From the entries that follow, copy exactly the lines beginning at the line holding "Línea Color (906, 179)" and continuing through the line holding "Ihr Name: * (72, 2063)".

BEGIN SOURCE MATERIAL

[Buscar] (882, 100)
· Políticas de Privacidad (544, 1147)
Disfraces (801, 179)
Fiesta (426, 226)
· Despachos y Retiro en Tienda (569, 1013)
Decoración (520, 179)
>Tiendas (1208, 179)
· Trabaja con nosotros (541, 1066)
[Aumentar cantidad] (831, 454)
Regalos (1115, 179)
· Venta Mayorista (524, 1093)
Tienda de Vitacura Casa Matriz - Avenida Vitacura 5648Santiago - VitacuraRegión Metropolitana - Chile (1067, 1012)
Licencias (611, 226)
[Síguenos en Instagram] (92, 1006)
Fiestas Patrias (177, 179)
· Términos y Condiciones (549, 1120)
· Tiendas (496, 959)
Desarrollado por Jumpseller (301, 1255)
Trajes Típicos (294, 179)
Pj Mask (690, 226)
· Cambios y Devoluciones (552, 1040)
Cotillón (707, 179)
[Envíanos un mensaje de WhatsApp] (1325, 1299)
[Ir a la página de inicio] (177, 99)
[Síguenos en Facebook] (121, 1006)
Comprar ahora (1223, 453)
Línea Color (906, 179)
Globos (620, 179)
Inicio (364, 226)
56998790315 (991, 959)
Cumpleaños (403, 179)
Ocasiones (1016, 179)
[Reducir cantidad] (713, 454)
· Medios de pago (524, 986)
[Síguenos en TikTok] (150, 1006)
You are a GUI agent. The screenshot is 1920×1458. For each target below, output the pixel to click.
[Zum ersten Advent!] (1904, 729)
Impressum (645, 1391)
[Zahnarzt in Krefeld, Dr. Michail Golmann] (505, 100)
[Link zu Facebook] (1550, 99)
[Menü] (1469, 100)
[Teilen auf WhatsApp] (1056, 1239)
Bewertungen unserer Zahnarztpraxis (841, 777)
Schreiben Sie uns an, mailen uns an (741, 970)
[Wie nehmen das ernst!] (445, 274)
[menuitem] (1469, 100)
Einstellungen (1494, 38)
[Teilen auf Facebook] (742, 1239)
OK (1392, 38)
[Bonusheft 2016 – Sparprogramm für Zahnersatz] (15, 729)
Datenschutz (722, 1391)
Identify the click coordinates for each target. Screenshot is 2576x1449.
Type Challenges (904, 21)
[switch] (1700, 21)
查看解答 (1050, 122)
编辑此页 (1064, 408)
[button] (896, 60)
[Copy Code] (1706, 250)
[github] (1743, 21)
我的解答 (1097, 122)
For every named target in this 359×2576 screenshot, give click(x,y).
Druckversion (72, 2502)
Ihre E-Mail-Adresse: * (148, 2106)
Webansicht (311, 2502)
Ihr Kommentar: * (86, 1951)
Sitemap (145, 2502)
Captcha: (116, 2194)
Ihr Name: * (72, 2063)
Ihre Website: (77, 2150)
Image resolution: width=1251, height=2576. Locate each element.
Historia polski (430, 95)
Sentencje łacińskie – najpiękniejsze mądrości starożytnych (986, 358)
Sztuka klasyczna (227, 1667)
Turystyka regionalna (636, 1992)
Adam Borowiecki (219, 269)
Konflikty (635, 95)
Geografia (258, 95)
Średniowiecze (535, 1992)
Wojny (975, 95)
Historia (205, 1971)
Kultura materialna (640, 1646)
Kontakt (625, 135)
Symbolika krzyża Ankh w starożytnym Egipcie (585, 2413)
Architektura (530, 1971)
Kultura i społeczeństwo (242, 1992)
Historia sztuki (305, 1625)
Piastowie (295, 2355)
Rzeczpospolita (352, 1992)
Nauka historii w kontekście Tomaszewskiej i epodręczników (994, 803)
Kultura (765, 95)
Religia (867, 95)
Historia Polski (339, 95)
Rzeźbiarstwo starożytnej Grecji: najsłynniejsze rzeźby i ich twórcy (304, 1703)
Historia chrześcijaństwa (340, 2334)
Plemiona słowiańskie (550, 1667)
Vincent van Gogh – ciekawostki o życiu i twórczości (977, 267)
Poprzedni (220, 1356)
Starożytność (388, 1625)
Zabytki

END SOURCE MATERIAL

§ TASK RESPONSE:
Línea Color (906, 179)
Globos (620, 179)
Inicio (364, 226)
56998790315 (991, 959)
Cumpleaños (403, 179)
Ocasiones (1016, 179)
[Reducir cantidad] (713, 454)
· Medios de pago (524, 986)
[Síguenos en TikTok] (150, 1006)
You are a GUI agent. The screenshot is 1920×1458. For each target below, output the pixel to click.
[Zum ersten Advent!] (1904, 729)
Impressum (645, 1391)
[Zahnarzt in Krefeld, Dr. Michail Golmann] (505, 100)
[Link zu Facebook] (1550, 99)
[Menü] (1469, 100)
[Teilen auf WhatsApp] (1056, 1239)
Bewertungen unserer Zahnarztpraxis (841, 777)
Schreiben Sie uns an, mailen uns an (741, 970)
[Wie nehmen das ernst!] (445, 274)
[menuitem] (1469, 100)
Einstellungen (1494, 38)
[Teilen auf Facebook] (742, 1239)
OK (1392, 38)
[Bonusheft 2016 – Sparprogramm für Zahnersatz] (15, 729)
Datenschutz (722, 1391)
Identify the click coordinates for each target. Screenshot is 2576x1449.
Type Challenges (904, 21)
[switch] (1700, 21)
查看解答 (1050, 122)
编辑此页 (1064, 408)
[button] (896, 60)
[Copy Code] (1706, 250)
[github] (1743, 21)
我的解答 (1097, 122)
For every named target in this 359×2576 screenshot, give click(x,y).
Druckversion (72, 2502)
Ihre E-Mail-Adresse: * (148, 2106)
Webansicht (311, 2502)
Ihr Kommentar: * (86, 1951)
Sitemap (145, 2502)
Captcha: (116, 2194)
Ihr Name: * (72, 2063)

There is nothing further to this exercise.